### Tarefas
a: Repita literalmente o trecho do artigo sobre as medidas do Governo que começa em "Está na hora" e termina em "terça e quinta-feira.".
b: Retome o artigo sobre as medidas do Governo e escreva a sua continuação a partir da última frase apresentada.

### Texto de origem
§ §

Foi você que pediu 90% do Programa de Governo?

Está na hora de parar de tratar as portuguesas e os portugueses com condescendência.

Na segunda-feira, o Governo divulgou o documento de balanço dos primeiros três anos, em que afirma que 90% das 1100 medidas do seu programa foram “iniciadas”. A contabilidade legislativa à peça teve o seu apogeu no documento A Gestão do Programa de Ajustamento: 1000 Dias, 450 Medidas Cumpridas, apresentado pelo então secretário de Estado Carlos Moedas com a seguinte frase memorável: “Cumprimos mais de 400 medidas de reforma contidas no memorando de entendimento (...). É mais ou menos o Governo ter a capacidade de adotar uma média de três medidas por semana.” É extraordinário! Três medidas por semana! Governantes incansáveis que implementam medidas à segunda, quarta e sexta, e encerram para descanso do pessoal à terça e quinta-feira.

Mas que 450 medidas são estas? Por exemplo, “solicitar aos bancos que apresentem, até final de Junho de 2011, planos de financiamento específicos, que permitam a cada instituição alcançar uma posição de financiamento estável com base no mercado”, mas também esta outra, em tudo diferente da anterior, e curiosamente implementada no mesmo trimestre: “solicitar aos bancos a apresentação, até final de Junho de 2011, de planos que descrevam como tencionam atingir os novos requisitos de capital através de soluções de mercado”. Temos também, no 3.º trimestre de 2011, “Aprovar os Estatutos do Conselho de Finanças Públicas”, para mais tarde, em Fevereiro de 2012, encontrarmos “Assegurar operacionalidade do Conselho de Finanças Públicas”.

§ §

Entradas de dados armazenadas
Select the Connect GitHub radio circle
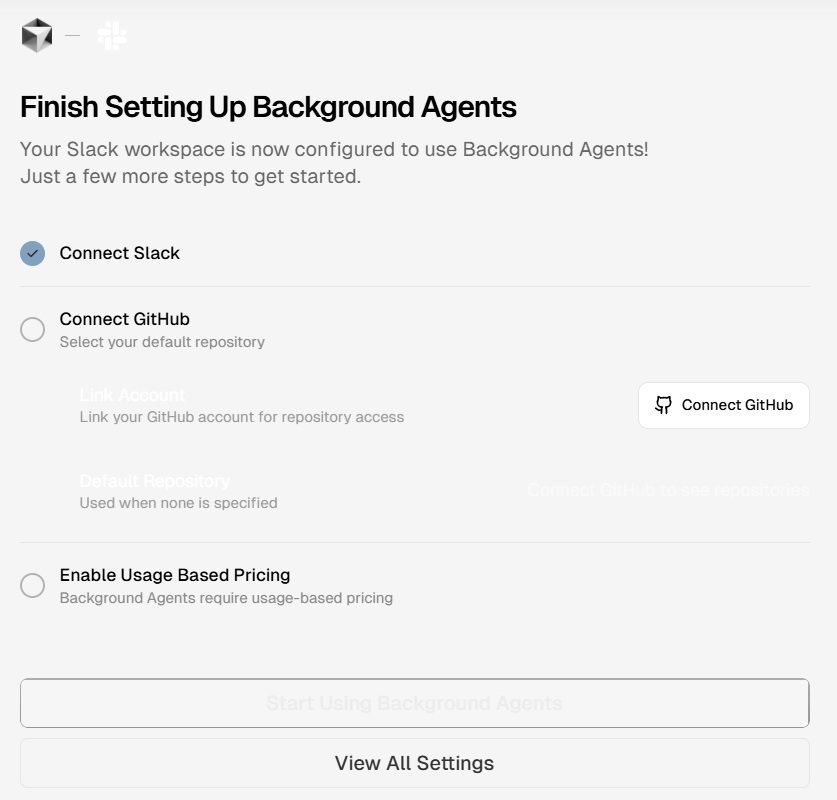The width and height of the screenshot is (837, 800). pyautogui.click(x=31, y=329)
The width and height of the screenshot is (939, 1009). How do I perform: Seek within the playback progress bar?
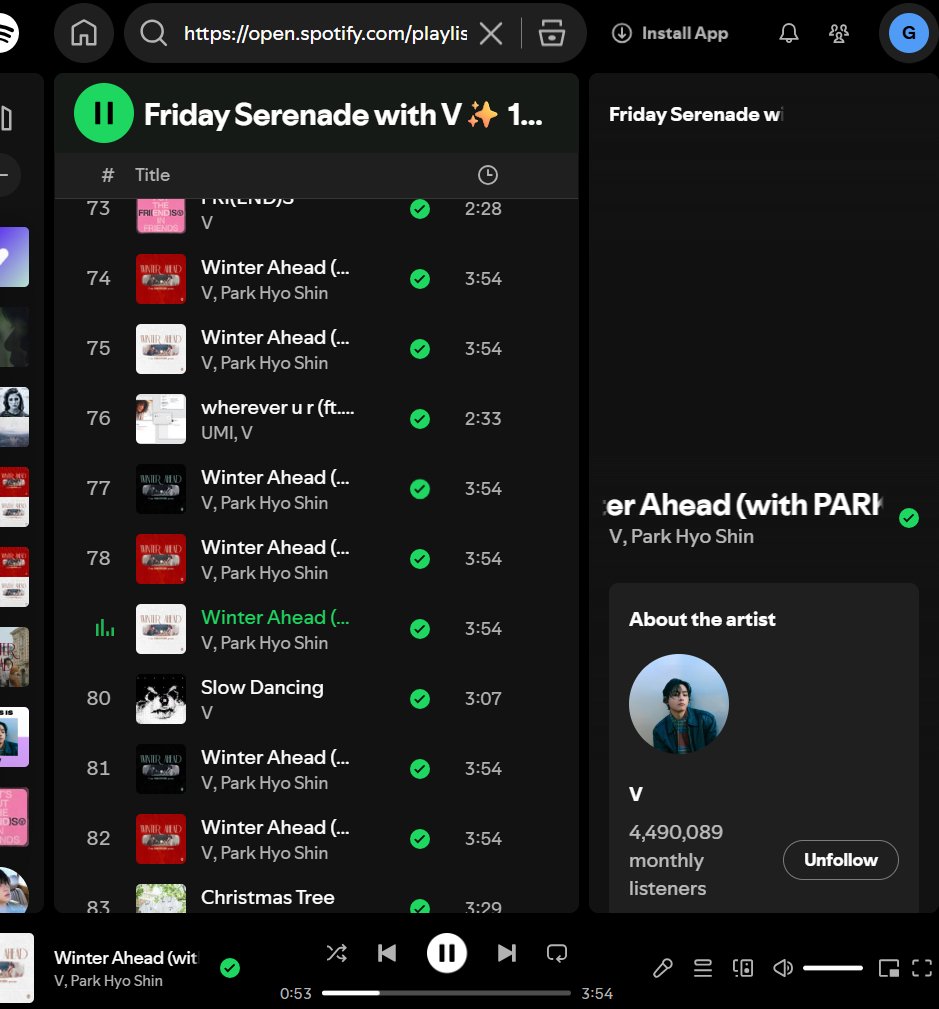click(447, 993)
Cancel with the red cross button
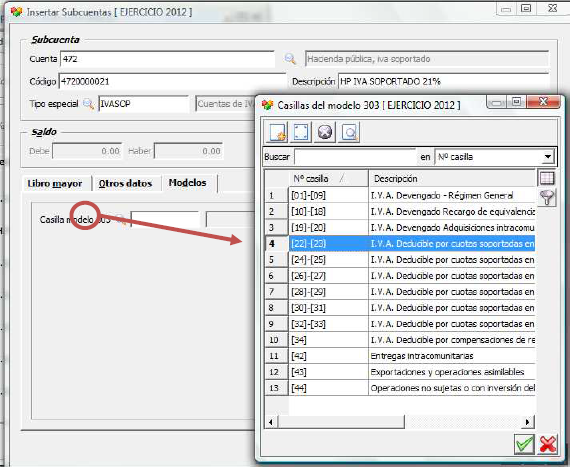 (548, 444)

§ §

### Respostas fornecidas
a:
Está na hora de parar de tratar as portuguesas e os portugueses com condescendência.

Na segunda-feira, o Governo divulgou o documento de balanço dos primeiros três anos, em que afirma que 90% das 1100 medidas do seu programa foram “iniciadas”. A contabilidade legislativa à peça teve o seu apogeu no documento A Gestão do Programa de Ajustamento: 1000 Dias, 450 Medidas Cumpridas, apresentado pelo então secretário de Estado Carlos Moedas com a seguinte frase memorável: “Cumprimos mais de 400 medidas de reforma contidas no memorando de entendimento (...). É mais ou menos o Governo ter a capacidade de adotar uma média de três medidas por semana.” É extraordinário! Três medidas por semana! Governantes incansáveis que implementam medidas à segunda, quarta e sexta, e encerram para descanso do pessoal à terça e quinta-feira.

b:
O documento-balanço desta semana refere a “introdução de maior justiça fiscal”, com, entre outras medidas, “a recuperação da cláusula de salvaguarda do IMI, a substituição do quociente familiar pela dedução fixa por filho”. Mas quantas famílias foram abrangidas pela salvaguarda do IMI? Que percentagem do seu rendimento representou este alívio fiscal? Quantas crianças, e de que extratos sociais, ganharam, e que outras perderam, com a suspensão do quociente familiar? E que tal um gráfico com o rendimento bruto e líquido de famílias com diferentes níveis de rendimento, com e sem filhos, com um ou dois adultos? Em vez de quantificar o progresso da justiça fiscal, o Governo contentou-se pelo exercício mais fácil e menos interessante de quantificar legislação iniciada.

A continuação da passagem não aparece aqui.